-- Excerpted passage --
Researchers, professors and executives forecast changes and innovations coming for some traditional conveyances

By CHRIS KORNELIS
Wed, Nov 9, 2022 8:54amGrey Clock 4 min

As transportation industries look to reduce carbon emissions and keep up with changing regulations, the vehicles and vessels that carry people and products will evolve in the coming decades. Here are four trends experts in their fields see coming.

Elevators That Turn Left

Despite their name, there’s no rule that says elevators can only go up and down. Lee Gray, a professor of architectural history at the University of North Carolina at Charlotte, says elevators that also move horizontally have been part of the vertical transportation dream for more than 100 years. It hasn’t become a reality, he says, largely because of the immense costs associated with it.

But companies are moving in this direction. The German company TK Elevator, for example, has designed an elevator that moves vertically and horizontally called Multi—though it hasn’t yet been put into public operation. Dr. Gray believes multidirectional elevators will be a part of the future, deployed in a variety of ways.

-- Extracted material --
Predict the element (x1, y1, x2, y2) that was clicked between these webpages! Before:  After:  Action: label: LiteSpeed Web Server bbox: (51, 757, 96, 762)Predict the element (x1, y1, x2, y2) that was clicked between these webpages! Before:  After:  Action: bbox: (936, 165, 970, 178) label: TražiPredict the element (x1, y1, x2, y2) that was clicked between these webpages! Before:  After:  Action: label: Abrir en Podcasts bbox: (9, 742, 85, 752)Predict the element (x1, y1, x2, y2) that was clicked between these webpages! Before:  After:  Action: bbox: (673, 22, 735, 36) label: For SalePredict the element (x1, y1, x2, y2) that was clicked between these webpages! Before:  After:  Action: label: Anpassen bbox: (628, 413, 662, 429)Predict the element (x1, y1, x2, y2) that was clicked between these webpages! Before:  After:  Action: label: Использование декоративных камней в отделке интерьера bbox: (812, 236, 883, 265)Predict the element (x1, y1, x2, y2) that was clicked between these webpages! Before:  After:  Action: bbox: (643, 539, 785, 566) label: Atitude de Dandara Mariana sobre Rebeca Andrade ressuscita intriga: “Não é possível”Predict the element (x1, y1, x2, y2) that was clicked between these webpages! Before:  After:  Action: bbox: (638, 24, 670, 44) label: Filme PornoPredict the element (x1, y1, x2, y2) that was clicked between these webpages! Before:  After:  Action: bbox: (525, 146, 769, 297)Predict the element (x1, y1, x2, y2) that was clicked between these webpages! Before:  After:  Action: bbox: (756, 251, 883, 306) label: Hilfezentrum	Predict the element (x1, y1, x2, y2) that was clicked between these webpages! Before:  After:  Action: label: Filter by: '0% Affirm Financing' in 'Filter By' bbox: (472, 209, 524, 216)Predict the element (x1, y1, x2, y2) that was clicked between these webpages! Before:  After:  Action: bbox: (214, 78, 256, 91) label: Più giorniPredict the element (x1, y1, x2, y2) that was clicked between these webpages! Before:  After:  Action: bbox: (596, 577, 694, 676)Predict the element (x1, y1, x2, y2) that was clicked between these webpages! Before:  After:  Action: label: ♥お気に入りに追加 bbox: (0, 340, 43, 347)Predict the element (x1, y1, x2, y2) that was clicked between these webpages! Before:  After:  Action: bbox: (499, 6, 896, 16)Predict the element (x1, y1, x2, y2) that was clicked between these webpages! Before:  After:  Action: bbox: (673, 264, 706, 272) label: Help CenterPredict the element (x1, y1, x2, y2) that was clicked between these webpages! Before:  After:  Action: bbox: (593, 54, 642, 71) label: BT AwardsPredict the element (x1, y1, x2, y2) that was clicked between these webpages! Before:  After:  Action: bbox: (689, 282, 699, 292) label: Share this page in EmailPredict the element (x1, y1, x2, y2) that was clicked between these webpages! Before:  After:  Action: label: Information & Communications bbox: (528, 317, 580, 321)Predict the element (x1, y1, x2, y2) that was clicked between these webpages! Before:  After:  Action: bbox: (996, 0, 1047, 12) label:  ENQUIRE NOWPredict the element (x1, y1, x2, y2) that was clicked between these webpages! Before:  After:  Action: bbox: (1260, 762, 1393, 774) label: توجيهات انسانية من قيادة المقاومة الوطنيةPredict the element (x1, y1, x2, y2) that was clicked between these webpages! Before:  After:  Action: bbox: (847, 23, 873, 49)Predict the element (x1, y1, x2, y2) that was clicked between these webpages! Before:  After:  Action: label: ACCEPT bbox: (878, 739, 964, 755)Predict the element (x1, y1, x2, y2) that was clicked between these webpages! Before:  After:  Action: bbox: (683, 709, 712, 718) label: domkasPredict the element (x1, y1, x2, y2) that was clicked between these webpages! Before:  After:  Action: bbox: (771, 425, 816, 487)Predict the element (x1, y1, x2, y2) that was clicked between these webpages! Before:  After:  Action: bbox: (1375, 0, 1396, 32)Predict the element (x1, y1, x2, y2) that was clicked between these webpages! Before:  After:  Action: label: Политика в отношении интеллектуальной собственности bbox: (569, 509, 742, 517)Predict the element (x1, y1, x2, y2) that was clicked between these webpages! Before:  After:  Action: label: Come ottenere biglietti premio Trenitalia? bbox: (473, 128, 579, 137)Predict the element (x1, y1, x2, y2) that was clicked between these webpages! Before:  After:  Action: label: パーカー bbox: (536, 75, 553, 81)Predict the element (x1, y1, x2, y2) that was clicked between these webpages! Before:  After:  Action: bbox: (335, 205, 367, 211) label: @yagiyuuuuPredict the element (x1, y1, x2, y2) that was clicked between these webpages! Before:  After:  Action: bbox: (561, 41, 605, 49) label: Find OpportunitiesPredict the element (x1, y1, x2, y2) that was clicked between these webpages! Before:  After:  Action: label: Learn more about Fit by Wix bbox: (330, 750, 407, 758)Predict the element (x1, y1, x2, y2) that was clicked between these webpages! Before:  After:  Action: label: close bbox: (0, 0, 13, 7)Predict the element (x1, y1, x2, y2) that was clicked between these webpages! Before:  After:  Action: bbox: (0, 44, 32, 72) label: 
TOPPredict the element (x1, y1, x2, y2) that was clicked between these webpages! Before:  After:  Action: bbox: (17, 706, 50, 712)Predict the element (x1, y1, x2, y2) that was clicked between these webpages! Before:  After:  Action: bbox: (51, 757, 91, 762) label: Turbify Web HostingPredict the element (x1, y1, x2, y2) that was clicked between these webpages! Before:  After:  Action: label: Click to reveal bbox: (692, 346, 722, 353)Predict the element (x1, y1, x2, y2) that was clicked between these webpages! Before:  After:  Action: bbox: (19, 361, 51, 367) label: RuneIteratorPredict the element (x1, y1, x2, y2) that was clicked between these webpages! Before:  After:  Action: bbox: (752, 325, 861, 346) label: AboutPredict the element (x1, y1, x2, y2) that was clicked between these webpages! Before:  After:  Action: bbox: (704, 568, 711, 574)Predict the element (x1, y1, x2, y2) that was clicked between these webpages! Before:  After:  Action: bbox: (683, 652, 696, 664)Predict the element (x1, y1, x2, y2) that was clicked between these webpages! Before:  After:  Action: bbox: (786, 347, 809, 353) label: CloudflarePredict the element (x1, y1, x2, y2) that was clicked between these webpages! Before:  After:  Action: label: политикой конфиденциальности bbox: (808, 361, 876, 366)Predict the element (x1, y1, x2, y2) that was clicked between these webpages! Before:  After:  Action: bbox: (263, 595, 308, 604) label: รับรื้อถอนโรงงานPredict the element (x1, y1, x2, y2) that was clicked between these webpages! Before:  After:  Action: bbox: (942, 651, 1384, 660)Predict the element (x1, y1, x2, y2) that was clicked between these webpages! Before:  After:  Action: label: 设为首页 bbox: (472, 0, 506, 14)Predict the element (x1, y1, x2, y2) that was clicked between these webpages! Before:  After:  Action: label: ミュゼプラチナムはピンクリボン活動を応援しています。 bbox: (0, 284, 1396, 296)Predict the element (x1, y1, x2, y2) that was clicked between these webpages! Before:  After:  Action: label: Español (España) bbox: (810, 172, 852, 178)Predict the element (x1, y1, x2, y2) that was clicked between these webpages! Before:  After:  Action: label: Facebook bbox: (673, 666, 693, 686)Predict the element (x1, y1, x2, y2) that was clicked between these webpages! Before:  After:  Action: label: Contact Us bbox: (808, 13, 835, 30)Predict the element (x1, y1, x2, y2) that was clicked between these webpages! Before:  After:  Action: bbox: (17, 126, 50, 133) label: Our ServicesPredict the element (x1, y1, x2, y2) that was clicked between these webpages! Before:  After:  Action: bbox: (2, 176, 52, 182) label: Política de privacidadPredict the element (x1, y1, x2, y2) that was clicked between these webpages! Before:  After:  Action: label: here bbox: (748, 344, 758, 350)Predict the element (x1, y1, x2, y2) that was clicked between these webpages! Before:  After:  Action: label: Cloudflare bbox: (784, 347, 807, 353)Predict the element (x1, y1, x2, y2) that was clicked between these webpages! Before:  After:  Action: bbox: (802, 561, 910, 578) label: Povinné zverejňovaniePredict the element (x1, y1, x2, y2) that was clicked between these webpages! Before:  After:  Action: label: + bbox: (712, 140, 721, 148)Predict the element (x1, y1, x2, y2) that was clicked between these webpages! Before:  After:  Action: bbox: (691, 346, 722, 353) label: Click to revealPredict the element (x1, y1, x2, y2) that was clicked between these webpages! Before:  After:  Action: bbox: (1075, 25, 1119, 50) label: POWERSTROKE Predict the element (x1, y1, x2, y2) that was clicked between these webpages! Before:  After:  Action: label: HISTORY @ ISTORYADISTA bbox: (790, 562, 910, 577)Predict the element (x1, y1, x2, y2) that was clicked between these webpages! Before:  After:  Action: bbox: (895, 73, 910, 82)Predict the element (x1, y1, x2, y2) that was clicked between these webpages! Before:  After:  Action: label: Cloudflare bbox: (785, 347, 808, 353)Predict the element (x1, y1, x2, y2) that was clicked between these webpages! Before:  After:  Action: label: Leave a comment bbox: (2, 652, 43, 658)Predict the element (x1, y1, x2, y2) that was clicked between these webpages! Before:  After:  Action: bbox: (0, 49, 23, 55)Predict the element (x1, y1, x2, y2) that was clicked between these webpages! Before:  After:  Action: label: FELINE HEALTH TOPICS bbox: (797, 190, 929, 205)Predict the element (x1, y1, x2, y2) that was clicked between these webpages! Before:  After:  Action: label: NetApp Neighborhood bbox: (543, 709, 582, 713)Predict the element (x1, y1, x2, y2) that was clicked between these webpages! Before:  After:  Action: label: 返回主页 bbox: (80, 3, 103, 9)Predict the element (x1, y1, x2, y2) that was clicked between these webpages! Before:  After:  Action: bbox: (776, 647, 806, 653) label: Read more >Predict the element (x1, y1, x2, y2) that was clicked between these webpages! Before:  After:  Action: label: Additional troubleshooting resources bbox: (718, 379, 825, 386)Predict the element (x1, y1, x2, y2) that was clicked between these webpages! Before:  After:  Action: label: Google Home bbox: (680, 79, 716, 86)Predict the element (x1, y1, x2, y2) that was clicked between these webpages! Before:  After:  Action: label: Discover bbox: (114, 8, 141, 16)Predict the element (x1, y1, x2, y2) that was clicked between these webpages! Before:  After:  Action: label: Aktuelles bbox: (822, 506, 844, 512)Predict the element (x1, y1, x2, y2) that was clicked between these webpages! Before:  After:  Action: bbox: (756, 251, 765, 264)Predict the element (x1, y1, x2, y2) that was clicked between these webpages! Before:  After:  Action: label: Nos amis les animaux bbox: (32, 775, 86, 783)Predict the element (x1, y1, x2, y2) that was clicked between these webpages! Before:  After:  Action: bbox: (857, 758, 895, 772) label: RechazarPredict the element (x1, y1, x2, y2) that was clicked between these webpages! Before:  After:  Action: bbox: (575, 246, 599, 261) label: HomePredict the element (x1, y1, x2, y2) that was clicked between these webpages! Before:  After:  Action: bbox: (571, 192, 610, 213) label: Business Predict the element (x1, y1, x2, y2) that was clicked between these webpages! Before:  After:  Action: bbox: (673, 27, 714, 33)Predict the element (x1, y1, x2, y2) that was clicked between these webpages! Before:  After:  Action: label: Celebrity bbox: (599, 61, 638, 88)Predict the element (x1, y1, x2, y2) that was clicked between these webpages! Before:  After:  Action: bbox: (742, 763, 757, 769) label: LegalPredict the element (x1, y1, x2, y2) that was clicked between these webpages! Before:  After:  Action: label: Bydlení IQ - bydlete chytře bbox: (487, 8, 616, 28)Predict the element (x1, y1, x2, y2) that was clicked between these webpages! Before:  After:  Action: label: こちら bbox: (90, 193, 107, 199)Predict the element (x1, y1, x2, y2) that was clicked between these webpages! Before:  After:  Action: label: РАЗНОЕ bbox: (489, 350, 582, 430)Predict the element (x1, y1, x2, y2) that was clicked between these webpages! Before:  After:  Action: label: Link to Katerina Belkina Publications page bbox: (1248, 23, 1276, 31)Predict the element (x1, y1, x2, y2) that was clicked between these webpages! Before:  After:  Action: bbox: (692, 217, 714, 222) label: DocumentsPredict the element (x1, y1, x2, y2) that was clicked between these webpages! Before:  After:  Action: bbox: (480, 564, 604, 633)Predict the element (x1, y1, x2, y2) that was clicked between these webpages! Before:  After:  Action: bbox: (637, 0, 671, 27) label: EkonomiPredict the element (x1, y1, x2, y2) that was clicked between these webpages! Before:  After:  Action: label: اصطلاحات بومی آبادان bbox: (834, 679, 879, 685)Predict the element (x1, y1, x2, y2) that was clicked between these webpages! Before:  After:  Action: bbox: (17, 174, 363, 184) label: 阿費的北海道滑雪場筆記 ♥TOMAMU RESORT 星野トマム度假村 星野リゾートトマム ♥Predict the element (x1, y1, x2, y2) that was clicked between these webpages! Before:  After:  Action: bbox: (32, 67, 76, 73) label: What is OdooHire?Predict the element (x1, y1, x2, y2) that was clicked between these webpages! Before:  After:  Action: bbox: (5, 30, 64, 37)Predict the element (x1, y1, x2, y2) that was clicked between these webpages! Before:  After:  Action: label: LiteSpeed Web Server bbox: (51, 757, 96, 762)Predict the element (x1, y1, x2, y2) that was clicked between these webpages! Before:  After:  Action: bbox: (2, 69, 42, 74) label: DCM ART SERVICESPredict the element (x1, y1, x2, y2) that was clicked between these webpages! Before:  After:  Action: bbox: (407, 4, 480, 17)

-- Requirement A --
Rewrite the paragraph of the transportation article that begins "Despite their name" as a short bulleted list that keeps its main facts.
-- Requirement B --
Write out the part of the transportation article that opens with the words containing "As transportation industries" and closes with "associated with it.".
The rows have no connection to the transportation article.

-- Final result A --
- Nothing requires elevators to move only up and down.
- Lee Gray, a professor of architectural history at the University of North Carolina at Charlotte, says elevators that also move horizontally have been part of the vertical transportation dream for over 100 years.
- According to him, the main obstacle has been the immense cost.

-- Final result B --
As transportation industries look to reduce carbon emissions and keep up with changing regulations, the vehicles and vessels that carry people and products will evolve in the coming decades. Here are four trends experts in their fields see coming.

Elevators That Turn Left

Despite their name, there’s no rule that says elevators can only go up and down. Lee Gray, a professor of architectural history at the University of North Carolina at Charlotte, says elevators that also move horizontally have been part of the vertical transportation dream for more than 100 years. It hasn’t become a reality, he says, largely because of the immense costs associated with it.